─── RECORDS FOR PROCESSING ───

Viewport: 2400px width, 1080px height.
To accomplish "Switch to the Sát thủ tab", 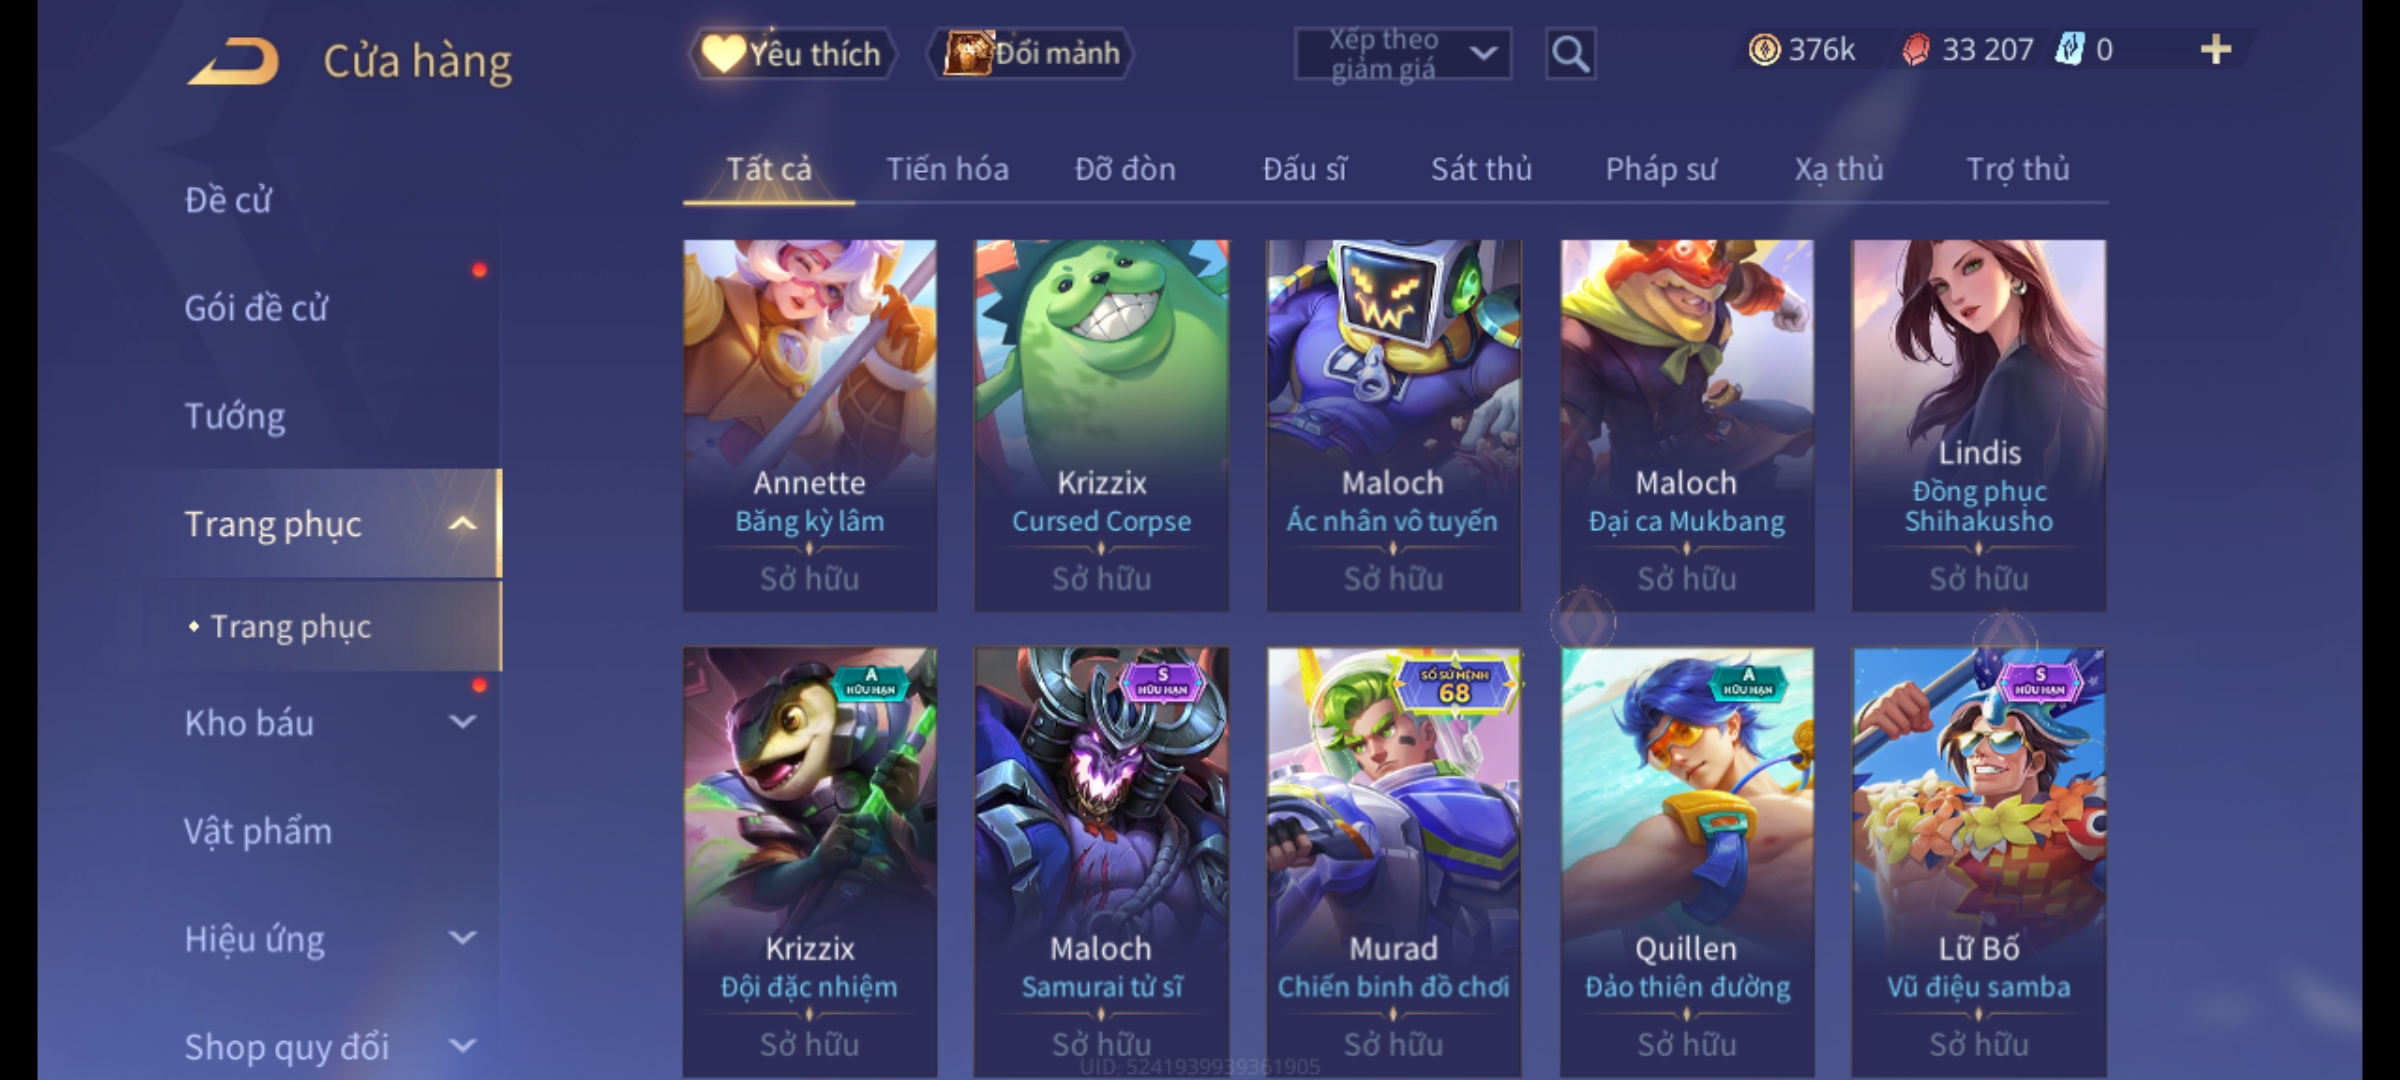I will coord(1481,169).
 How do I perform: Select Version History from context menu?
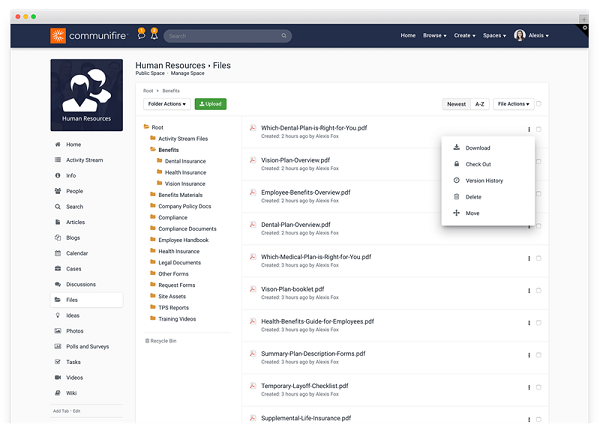point(484,180)
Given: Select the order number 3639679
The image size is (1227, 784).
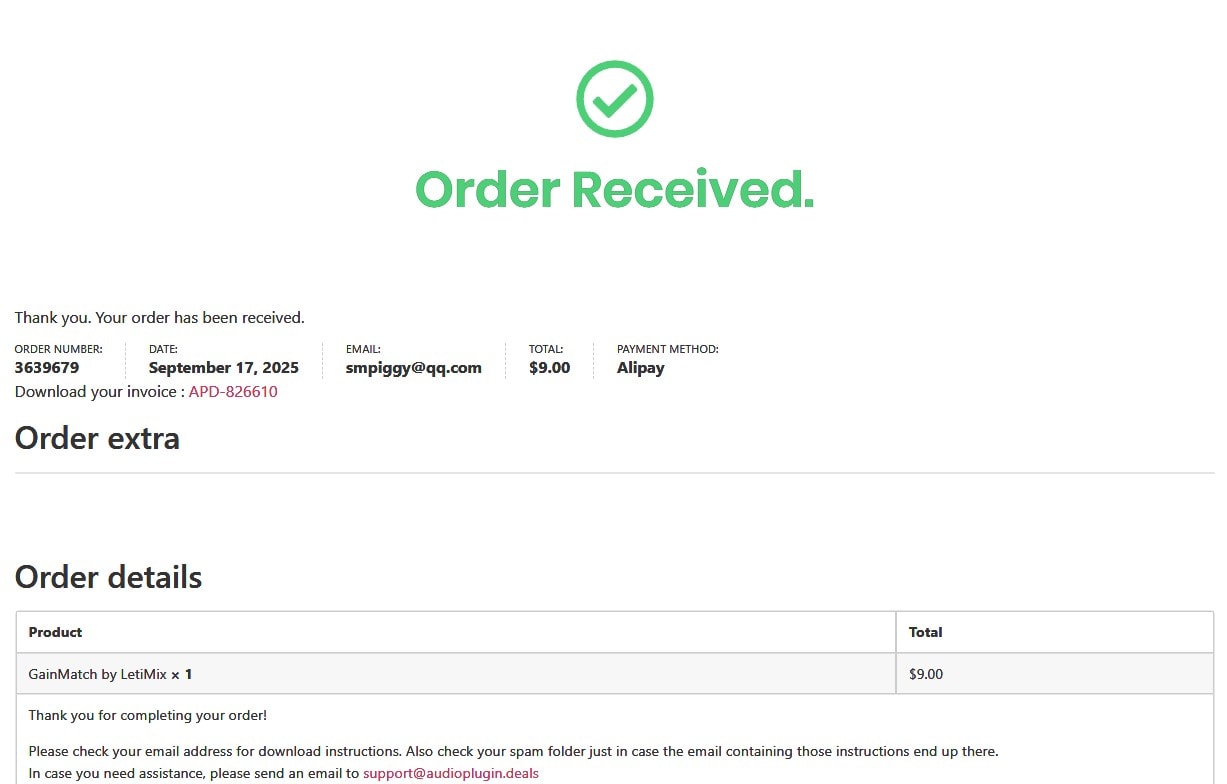Looking at the screenshot, I should point(47,367).
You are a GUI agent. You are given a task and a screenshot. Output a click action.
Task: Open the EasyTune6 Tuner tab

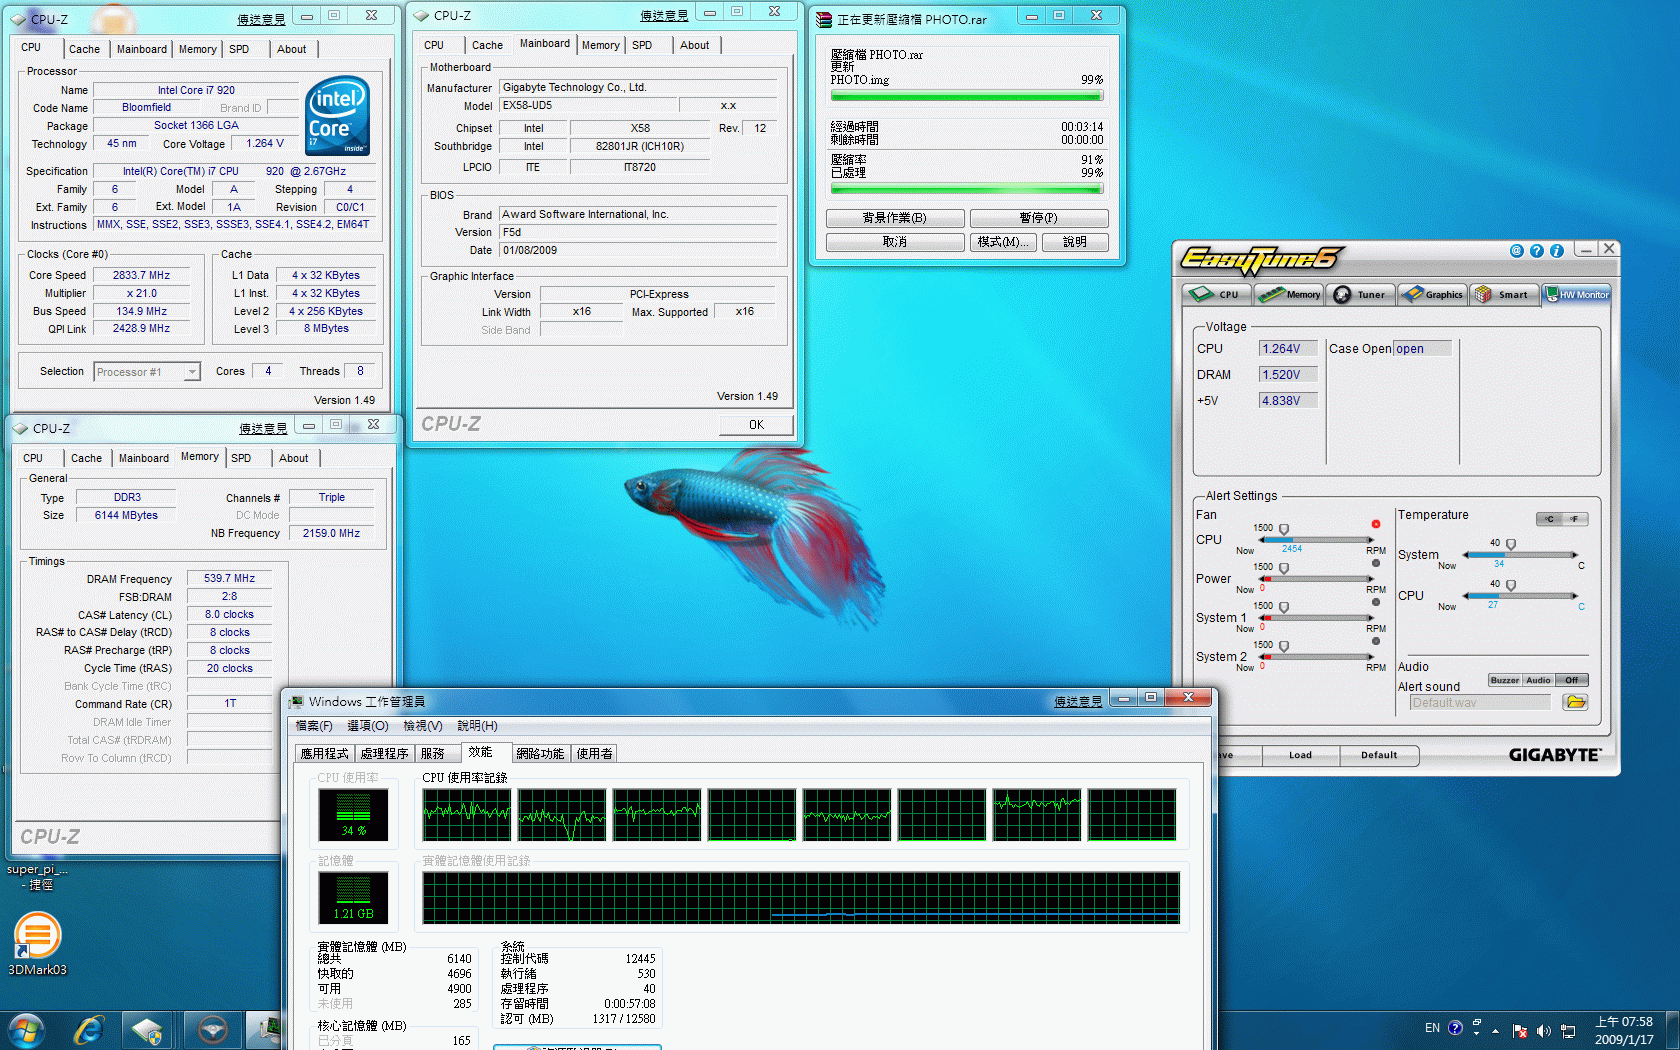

───

Rewrite the lines from the one containing "How do I perform: Select" through the last line, changing "order number" to "invoice number" and keeping everything else the same. Leave the pictures out of your answer.

CORRECT ANSWER
 How do I perform: Select Version History from context menu?
point(484,180)
Given: Select the invoice number 3639679
The image size is (1227, 784).
Looking at the screenshot, I should point(47,367).
You are a GUI agent. You are given a task and a screenshot. Output a click action.
Task: Open the EasyTune6 Tuner tab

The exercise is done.